* _PROVIDED RECORDS_:
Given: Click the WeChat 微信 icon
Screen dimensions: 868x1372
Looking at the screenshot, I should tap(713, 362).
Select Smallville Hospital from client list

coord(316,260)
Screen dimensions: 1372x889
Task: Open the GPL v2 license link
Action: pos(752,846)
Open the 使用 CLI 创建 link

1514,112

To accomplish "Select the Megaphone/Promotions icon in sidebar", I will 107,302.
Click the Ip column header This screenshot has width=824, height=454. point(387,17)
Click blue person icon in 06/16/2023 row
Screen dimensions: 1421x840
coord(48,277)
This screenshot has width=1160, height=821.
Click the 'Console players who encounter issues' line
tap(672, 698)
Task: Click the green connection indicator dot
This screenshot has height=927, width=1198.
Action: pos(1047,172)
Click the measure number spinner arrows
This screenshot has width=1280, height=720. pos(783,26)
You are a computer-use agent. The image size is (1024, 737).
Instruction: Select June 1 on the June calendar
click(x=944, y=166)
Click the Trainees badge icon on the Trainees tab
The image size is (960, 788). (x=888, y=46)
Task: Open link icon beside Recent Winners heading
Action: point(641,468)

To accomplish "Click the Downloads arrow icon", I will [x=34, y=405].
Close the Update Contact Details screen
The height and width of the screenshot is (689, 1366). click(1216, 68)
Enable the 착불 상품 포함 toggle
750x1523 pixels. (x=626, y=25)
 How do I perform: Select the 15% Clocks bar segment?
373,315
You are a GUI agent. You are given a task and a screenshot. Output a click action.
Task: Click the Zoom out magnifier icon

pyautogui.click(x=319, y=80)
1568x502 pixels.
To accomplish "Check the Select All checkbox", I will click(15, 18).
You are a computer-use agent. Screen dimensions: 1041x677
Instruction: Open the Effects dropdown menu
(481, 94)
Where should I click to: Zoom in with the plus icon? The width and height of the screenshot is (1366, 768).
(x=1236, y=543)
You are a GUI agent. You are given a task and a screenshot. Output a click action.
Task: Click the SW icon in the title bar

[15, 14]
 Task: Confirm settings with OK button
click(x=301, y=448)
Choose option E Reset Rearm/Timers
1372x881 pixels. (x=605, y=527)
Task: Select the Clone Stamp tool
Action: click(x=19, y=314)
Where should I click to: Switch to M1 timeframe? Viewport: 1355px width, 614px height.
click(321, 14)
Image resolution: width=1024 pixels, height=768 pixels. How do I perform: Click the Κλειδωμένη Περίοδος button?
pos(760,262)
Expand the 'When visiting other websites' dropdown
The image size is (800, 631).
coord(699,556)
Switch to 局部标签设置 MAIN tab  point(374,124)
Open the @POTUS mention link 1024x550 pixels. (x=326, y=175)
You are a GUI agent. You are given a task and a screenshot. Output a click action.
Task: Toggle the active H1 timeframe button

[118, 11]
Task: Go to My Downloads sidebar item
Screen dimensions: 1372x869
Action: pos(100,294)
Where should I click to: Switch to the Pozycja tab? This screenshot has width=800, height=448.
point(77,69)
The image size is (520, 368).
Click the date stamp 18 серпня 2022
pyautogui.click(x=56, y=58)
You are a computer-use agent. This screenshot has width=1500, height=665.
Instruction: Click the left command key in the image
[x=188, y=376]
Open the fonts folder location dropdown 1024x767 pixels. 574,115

* _WHAT IS EXPECTED_: Word for word, repeat the lines from the one holding "The image size is (520, 368)." through the last line of the entries, both included.

* _ANSWER_:
The image size is (520, 368).
Click the date stamp 18 серпня 2022
pyautogui.click(x=56, y=58)
You are a computer-use agent. This screenshot has width=1500, height=665.
Instruction: Click the left command key in the image
[x=188, y=376]
Open the fonts folder location dropdown 1024x767 pixels. 574,115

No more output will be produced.